Glenn Rothstein, president of Bio-Shine, Spotswood, New Jersey, compares preventative maintenance for floor equipment to that of car care.

“If you provide preventative maintenance to your vehicle, it will perform as designed for a long period of time,” he explains. “The same is true for floor equipment. Every machine requires ongoing maintenance — greasing, flushing with vinegar, rotating squeegee blades, replacing filters, etc.”

Formulating a good preventative maintenance program for cleaning equipment is a process.
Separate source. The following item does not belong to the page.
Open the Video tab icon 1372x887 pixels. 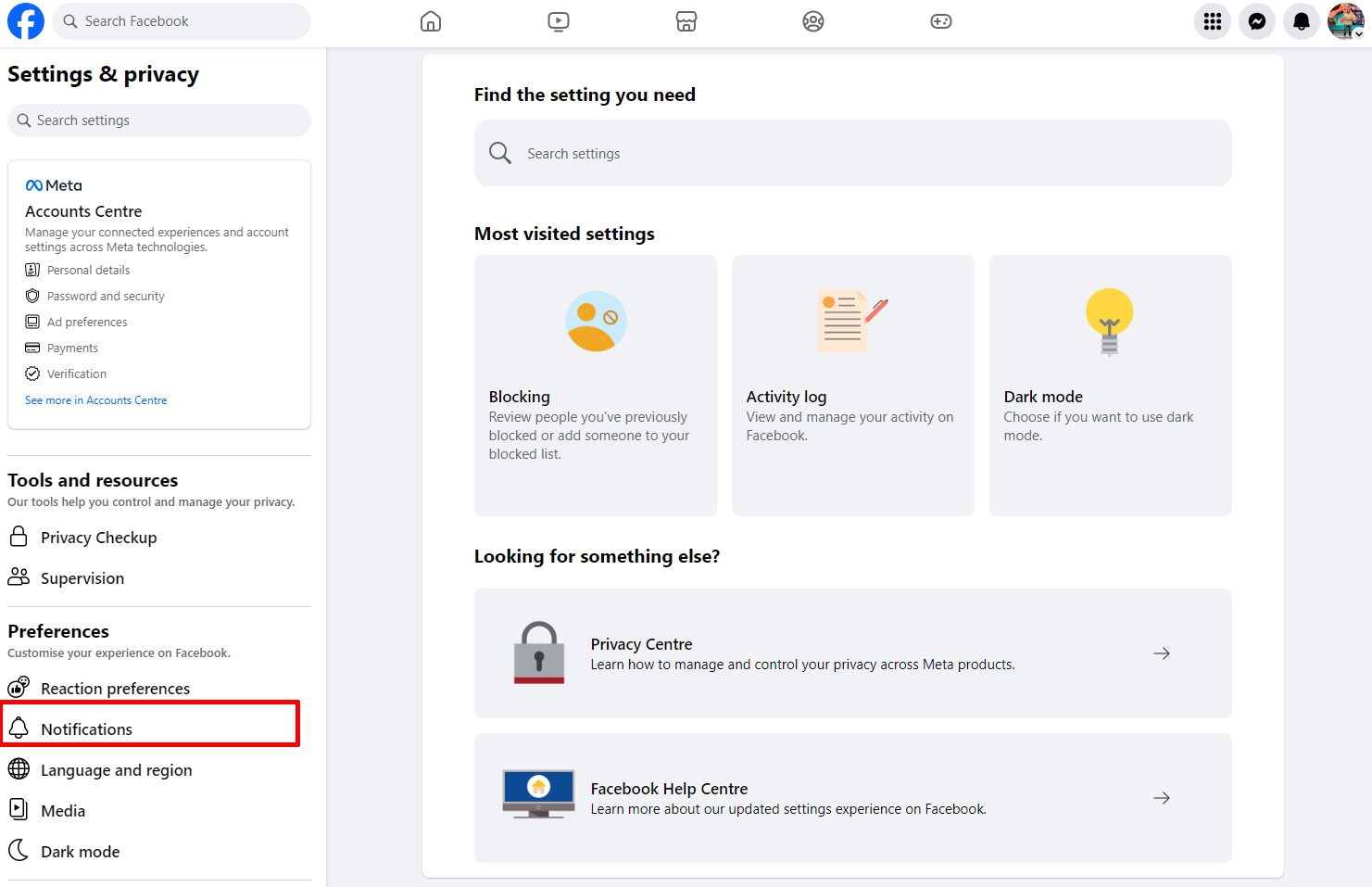[x=558, y=21]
Bohlman advises that managers begin by asking — and honestly answering — the following questions:
• Will the machine be maintained in-house or by an outside party?
• How often will equipment be seen and evaluated?
• What type of budget will be spent on maintaining the equipment?
• Which machines will be included in the plan?
• Who is accountable for maintaining the machine between scheduled visits?

Once these questions are answered and a preventative maintenance plan has been developed, it is important that managers keep track of maintenance records.
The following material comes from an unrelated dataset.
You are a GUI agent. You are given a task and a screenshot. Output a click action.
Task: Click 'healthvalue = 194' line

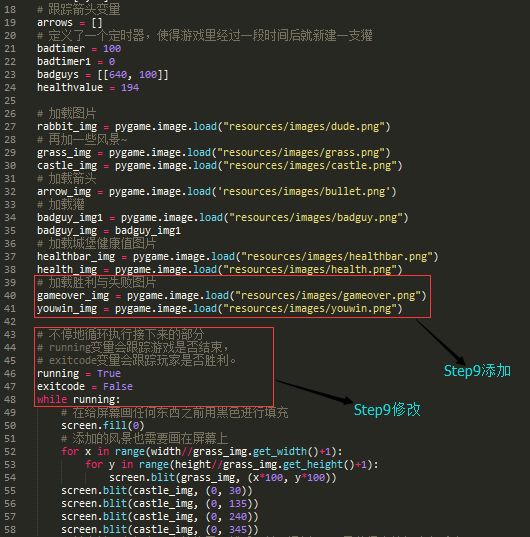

According to Jon Scoles, president of Scoles Floorshine Industries, Wall, New Jersey, “You should keep a log. Whether you do this manually or with a software program, the tracking needs to record who used the equipment, when and how long it was used, and when maintenance had last been performed on that particular piece of equipment.”
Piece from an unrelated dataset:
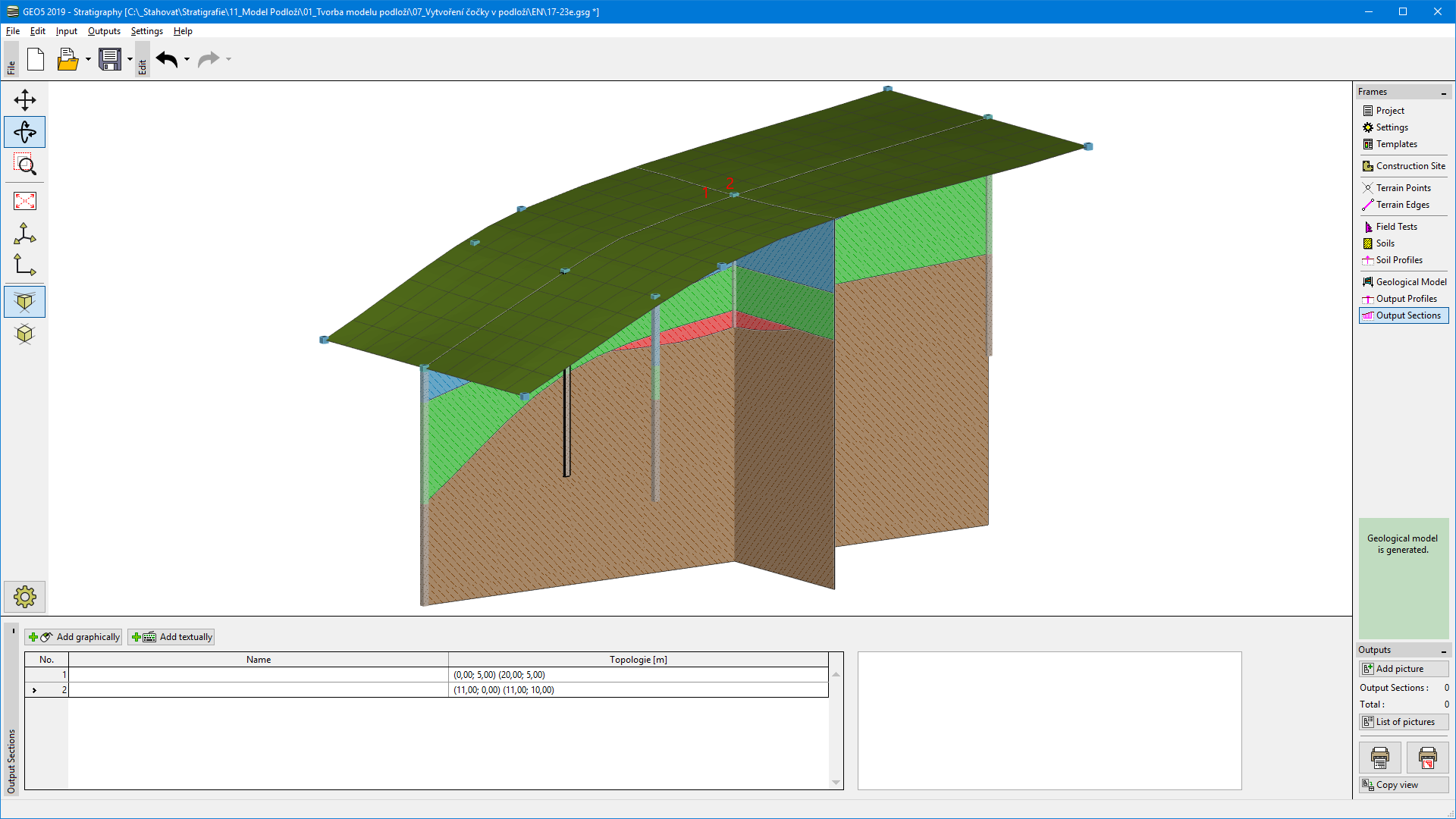
Task: Open the Outputs menu
Action: pos(104,31)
He adds that inattention to maintenance can have a domino effect and result in a poor return on investment. 

“Poorly maintained records can cost the organization in the form of downtime for the repair of the equipment,” says Scoles. “Additional labor might be required to correct for the deficiency, and maintenance might take longer before the machine is ready to function properly.”

Distributors agree that a piece of equipment that breaks down due to lack of scheduled maintenance is an unnecessary lack of foresight on the part of departmental managers.

“Cleaning personnel are now forced to spend extra time doing the same job,” says Bohlman. “Floors are not getting as clean, which can lead to a less than desirable perception and complaints by building occupants.”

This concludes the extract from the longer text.